Palestinians fear that the Israeli annexation of parts of the West Bank will further limit access to the beautiful and lucrative Dead Sea. In May, Israel announced plans to recognize most of the Israeli settlements on already occupied Palestinian land, specifically about 30% of the West Bank, as officially part of Israel. Support for this plan has been given by United States President Donald Trump, while Palestinians have voiced outrage against it.
The Dead Sea is the lowest point on Earth. It is rich in minerals and considered to be one of the natural wonders of the world. For millions of years, visitors have traveled from around the world to swim in its hypersaline waters and rub the nutrient-rich mud on their skin.
“This place is a blessing for all Palestinians, but if there will be annexation it will be hard for them to reach here. They may need permits,” Musa Farah, a lifeguard at one of the small, Israeli-run resorts on the Dead Sea’s West Bank coast, told Reuters.
“My business will be very much affected,” Dina Dagan, owner of the Biankini Village Resort told Reuters. “The Israeli government should know that my business depends on the Palestinians who visit here.
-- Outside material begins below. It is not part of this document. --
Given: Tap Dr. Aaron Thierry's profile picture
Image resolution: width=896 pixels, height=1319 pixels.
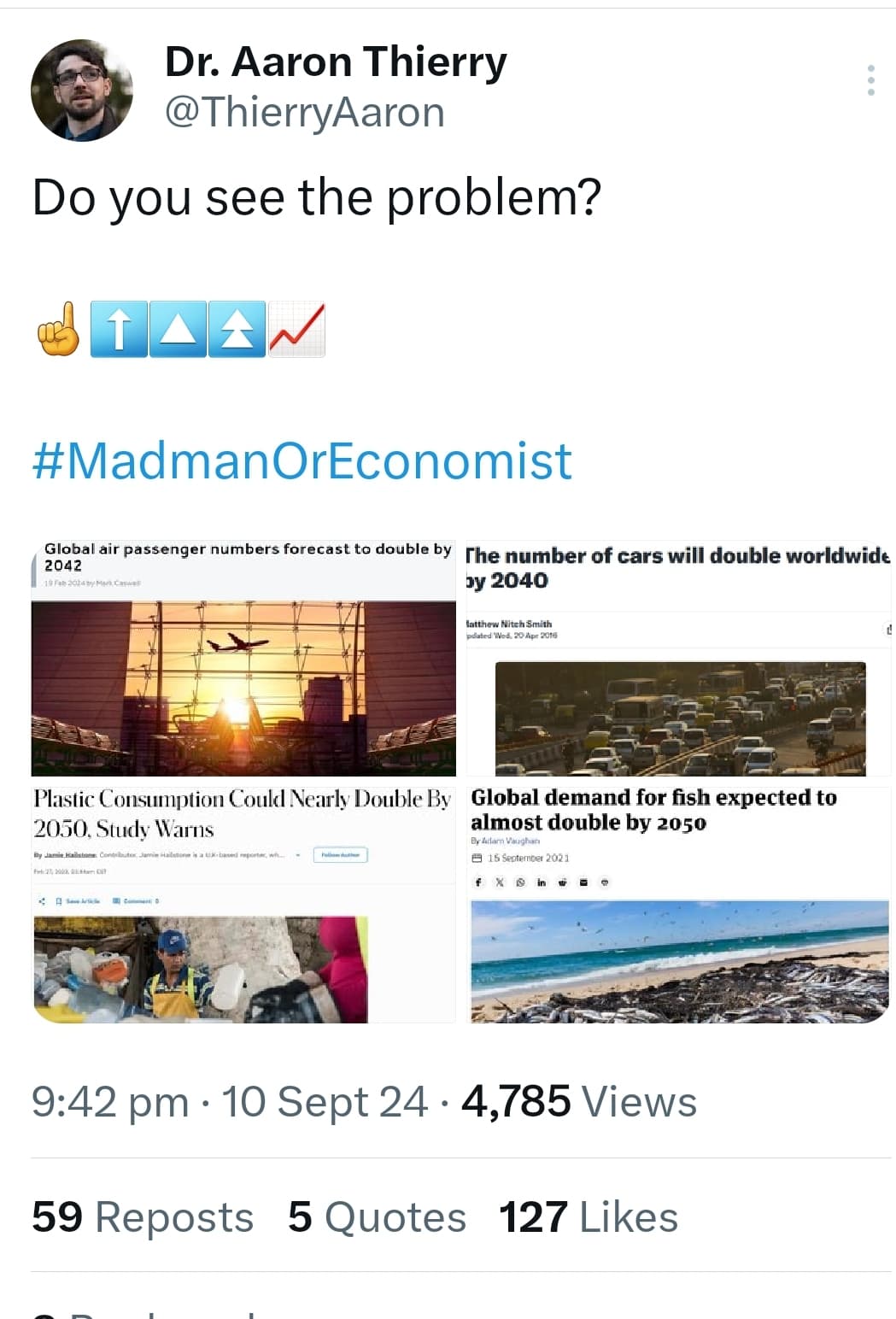Looking at the screenshot, I should point(82,91).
This place is open for Jews and Arabs.”
The Dead Sea is also a valuable economic commodity. Israel has established a profitable tourism sector, as well as lucrative industries focused on extracting the Dead Sea’s valuable natural resources. These business ventures, including private beach resorts and the cosmetic company AHAVA that makes skin care products from Dead Sea minerals, enjoy huge profits from the Dead Sea, all while Palestininans are excluded from pursuing similar opportunities on their own land.
Palestinians consider the West Bank to be illegally occupied Palestinian land. Israel took control of the land after the 1967 Middle East War. It is illegal under the Fourth Geneva Convention for an occupying power to allow parts of its population to transfer into the territory it is occupying. This means the settlements that Israel established in the West Bank, Palestinian land, is prohibited under the Geneva Convention because Israel transported some of their population into occupied Palestinian territory. Israel argues they have a biblical right to the land.
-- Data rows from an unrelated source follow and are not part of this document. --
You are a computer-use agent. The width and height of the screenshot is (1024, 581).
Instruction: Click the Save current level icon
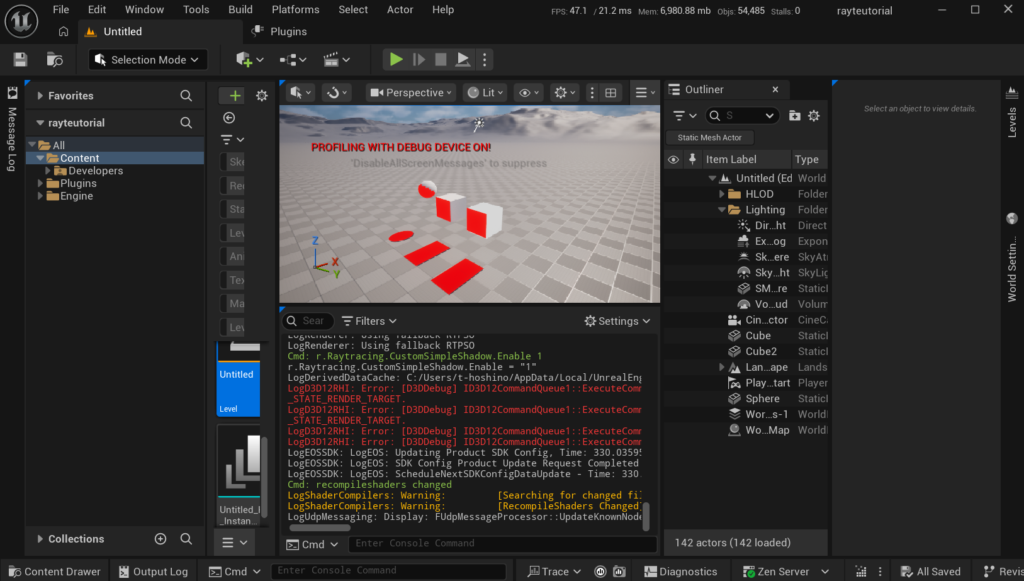pos(20,60)
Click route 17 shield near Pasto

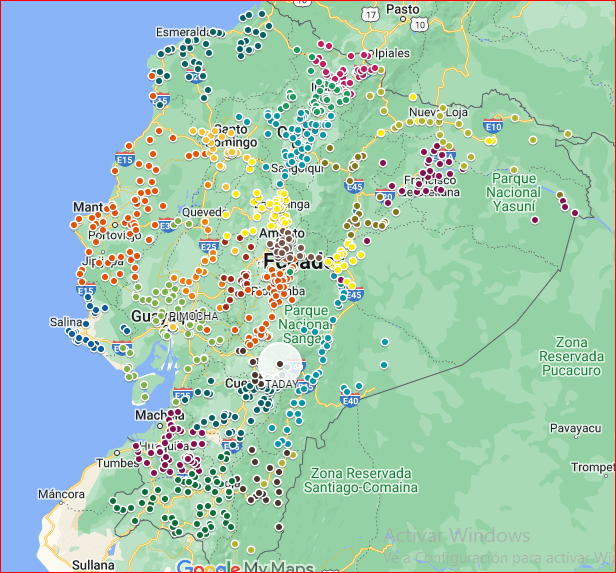[371, 15]
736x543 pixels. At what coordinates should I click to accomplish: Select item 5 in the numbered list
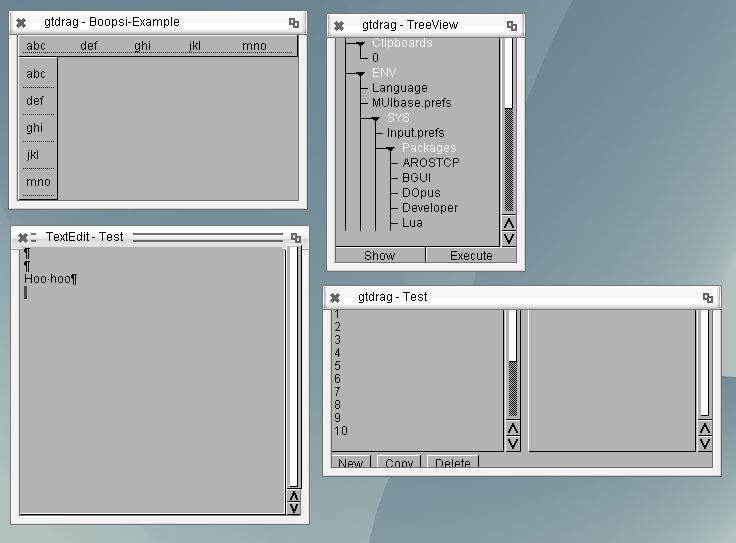click(x=338, y=366)
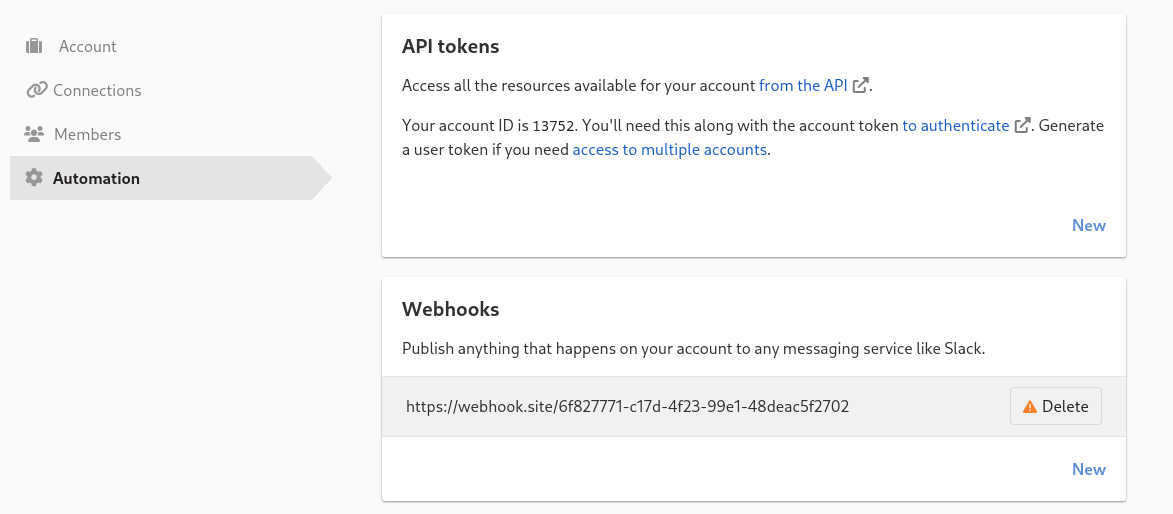The image size is (1173, 514).
Task: Click the Webhooks section heading
Action: (450, 309)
While Israel has profited greatly from their illegal occupation of the land, the Palestinian economy loses an estimated $1.4 billion annually, according to the World Bank. In 2013, the World Bank conservatively estimated that the Palestinian economy would be boosted by $918 million a year if they were allowed to extract minerals from the Dead Sea, and by $126 million if they were allowed to benefit from the tourism industry.
Further, the World Bank estimated that an additional $704 million a year could be added to the Palestinian economy if they had better access to farmland in parts of the West Bank that is currently being occupied by Israel, the Jordan Valley. The Jordan Valley partially borders the Dead Sea and is included in the Israeli annexation proposal.
“Along the Jordan Valley you have immensely rich agricultural land. It’s hard to see frankly how in the future you’re going to have a Palestinian state that doesn’t include that,” Tony Blair, who represents the Quartet of Middle East peacemakers, told BBC News in 2013.
In November of 2013, an elderly woman in the village of Abu al-Ajaj named Jamilla Adeis spoke to BBC news about her worries for the future. “The Israelis don’t want us to live here. They want to kick us out and give the land to the settlers so that they can plant dates,” she said.